Which brings me to the second weapon in America’s economic arsenal…

2. The U.S. economy

Despite the market’s recent correction, the U.S. economy is still strong. New reports released over the last few weeks confirm that it is, leaving plenty of analysts wondering:

“If the economy is showing signs of strength, why are investors selling?”

Mad Money’s Jim Cramer says it’s the market’s best kept secret, as headlines out of China and Europe have investors convinced that we’re in for some major trouble.

In reality, America continues to chug along, meeting or beating GDP growth estimates with regularity.

Which is seriously impressive considering how strong economic growth has been since 2016.

With the U.S. economy looking good, it’s unlikely that the dollar would collapse.

And if the dollar doesn’t collapse, then Treasury bonds won’t either.

If Treasurys survive, then a U.S. debt crisis won’t happen.

Meaning that the end of the world, no matter how many times Schiff predicts it, won’t arrive as scheduled.

Because as long as the American economy retains its strength and inflation stays low, investors will continue to generate interest off equities.

Even in the middle of a trade war with China.

Eventually, Schiff may be right – if banks keep lowering rates forever, we will eventually hit a point of no return. But who knows when that will arrive? Schiff’s advice, at the moment, it completely worthless.

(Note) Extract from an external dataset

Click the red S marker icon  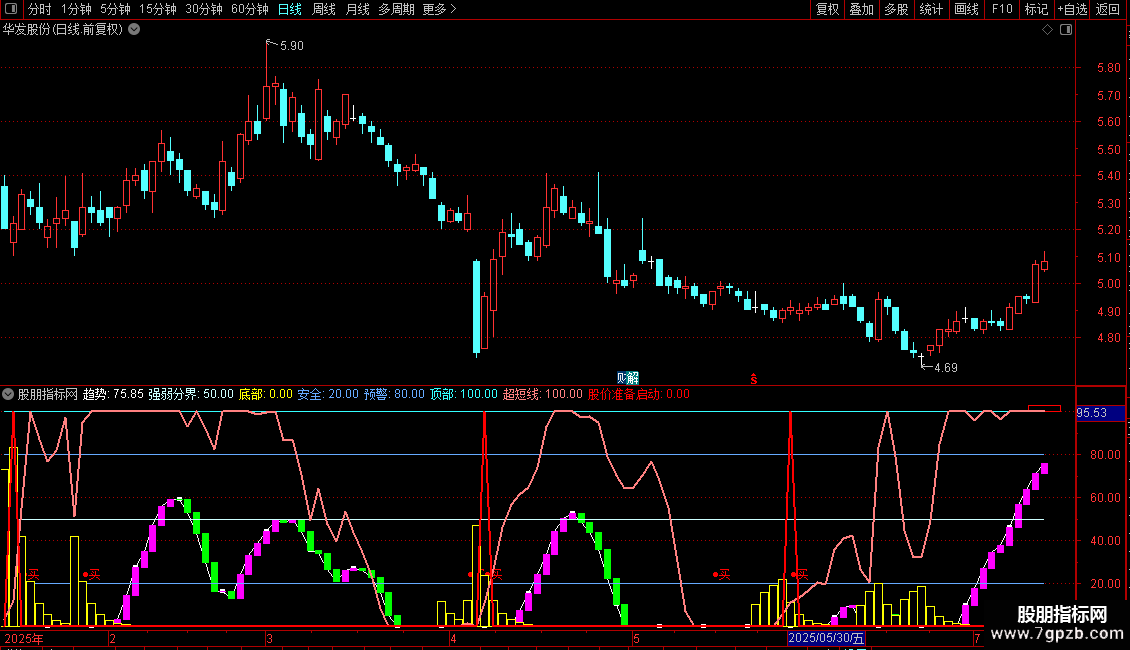[x=754, y=378]
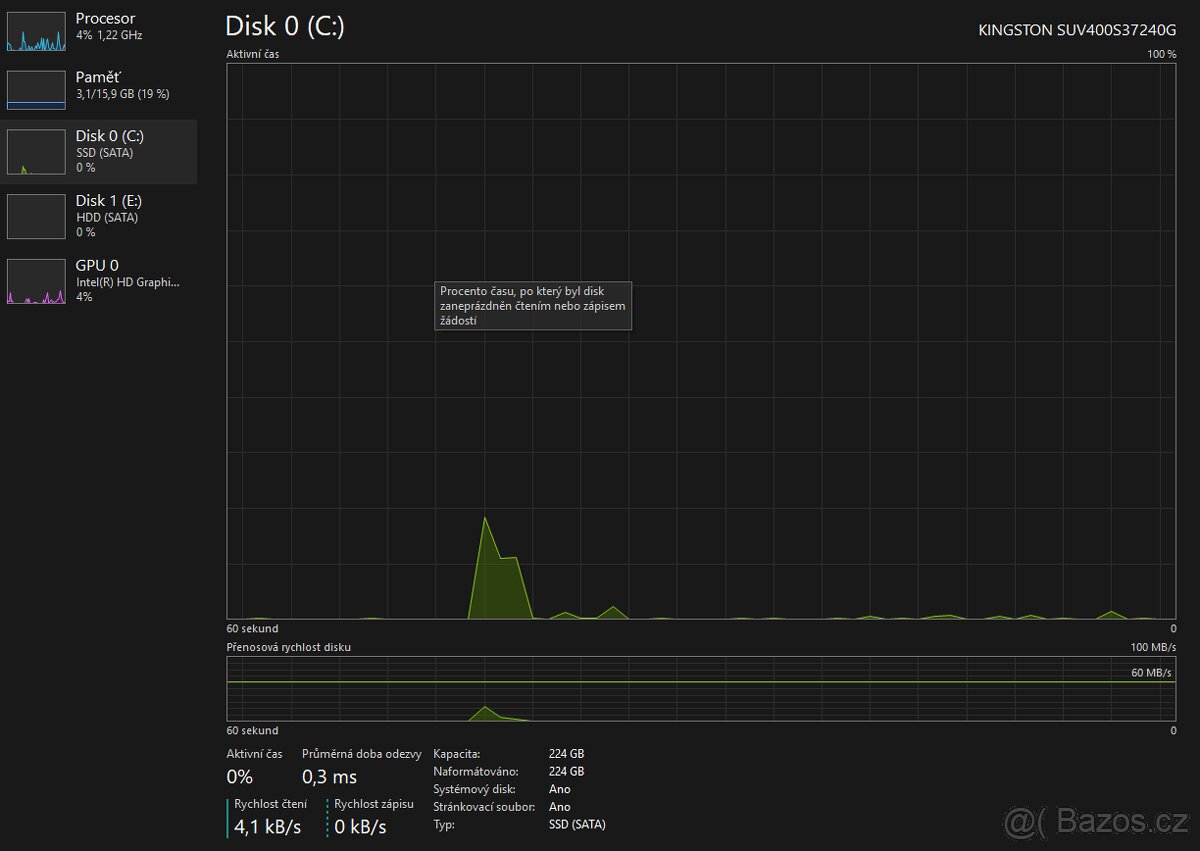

Let’s say, for example, his prophecy comes true 10 years from now.

Are you willing to miss out on a decade of gains in fear of the next big crash? The markets of the world have a nasty habit of not collapsing when financial soothsayers think they will.

More than anything, this looks like another “near miss” waiting to happen. And until we see real signs of an economic slowdown, it might make sense to take the opinions of goldbugs with a grain of salt.

After all, if you would’ve ducked out of the market in 2010 like Schiff advised, you also would’ve missed out on the 130% run (as reflected in the S&P 500) that’s occurred since then.

All while gold lingered – rising only 6.3% over the same time period.